Emerald infill application approved, subject to conditions
news_whistler5-1
Photo b Braden Dupuis.

An infill housing application led to an extended "philosophical" discussion on housing at the Feb. 26 council meeting.

The proposal would allow the owners to subdivide their lot in Emerald into one employee-restricted lot and one market lot, but was met with opposition by some adjacent property owners.

Exploring the potential of infill housing was one of seven recommendations from the Mayor's Task Force on Resident Housing (an initiative of the previous council), and has been an official municipal policy since 2008.

For Councillor Jen Ford, the application brought back some memories.

"The last time we saw an infill property in Alpine, I learned a hard lesson," Ford said (see https://www.piquenewsmagazine.com/whistler/denied-varience-permit-raises-questions-for-whistler-family/Content?oid=2751900).

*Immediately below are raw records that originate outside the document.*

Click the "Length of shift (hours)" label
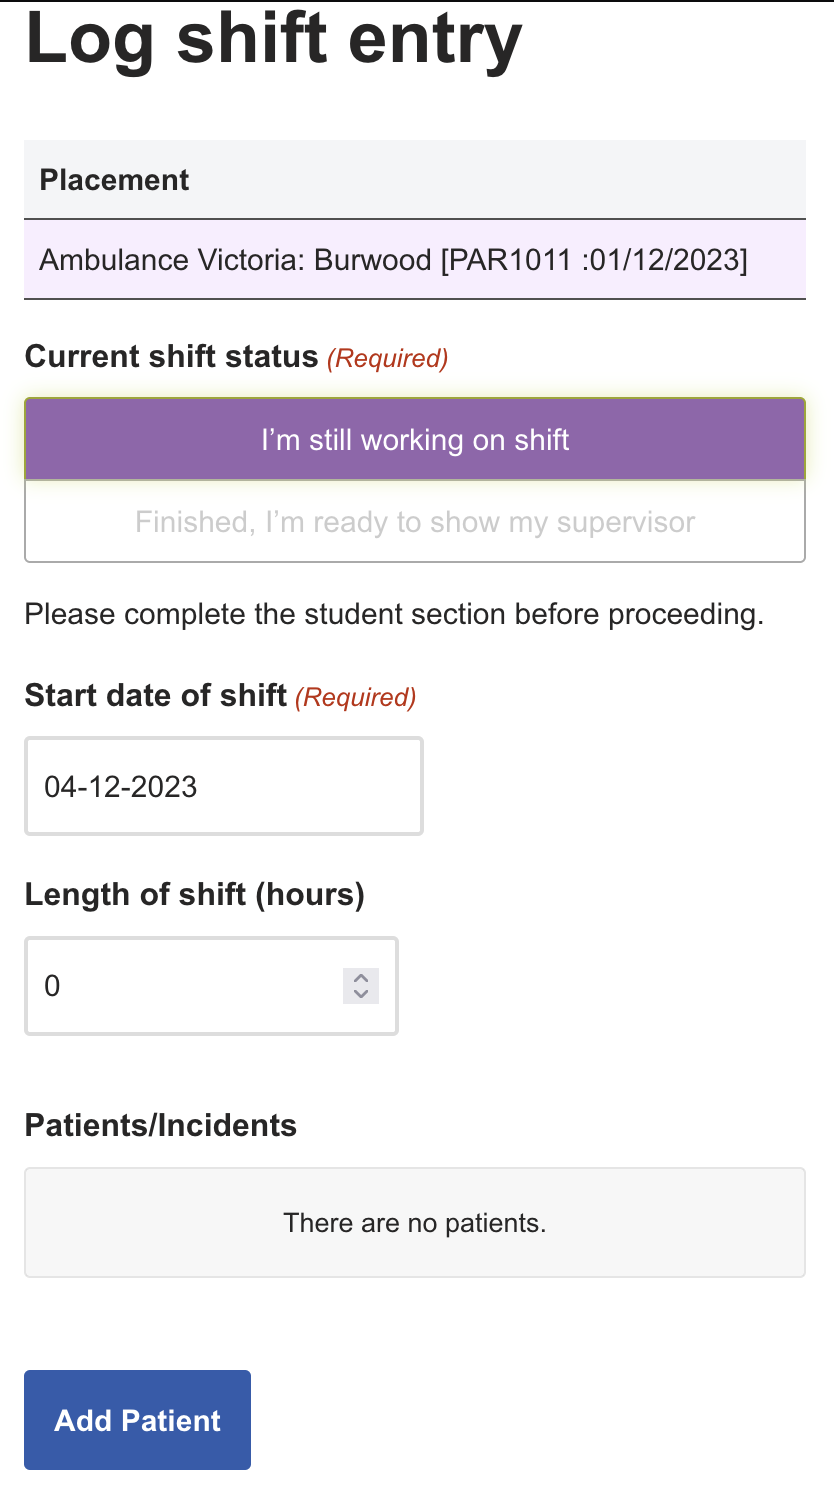The height and width of the screenshot is (1500, 834). pyautogui.click(x=194, y=894)
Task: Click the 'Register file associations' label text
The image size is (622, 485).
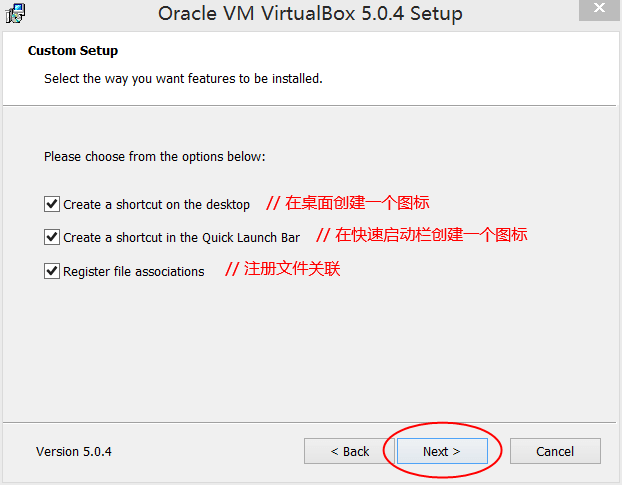Action: 133,272
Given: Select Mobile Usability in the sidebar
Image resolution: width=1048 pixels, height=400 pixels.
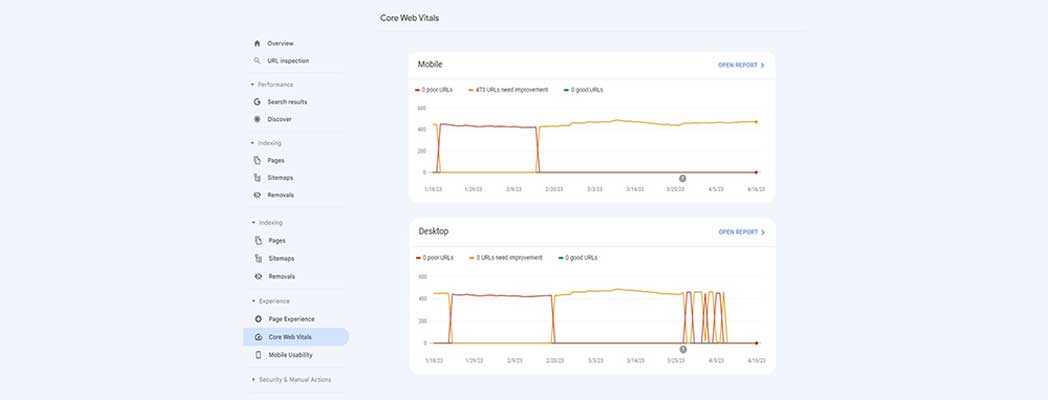Looking at the screenshot, I should (290, 355).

"In creating this second lot it allows an employee-covenanted ownership lot to be created, and right now we're struggling with the very top end of the employee-restricted inventory, and the very bottom of market, and that gap has grown.

"So I love this ... there is definitely work (that) remains on the infill policy as a general rule, but this creates incentive for big, underutilized lots to achieve affordability within their own property, and create an affordable property for a member of our community that's on the waitlist for a (Whistler Housing Authority) property."

But with neighbours objecting and no clarity around what will actually be built, Coun. Duane Jackson found it hard to support the proposal.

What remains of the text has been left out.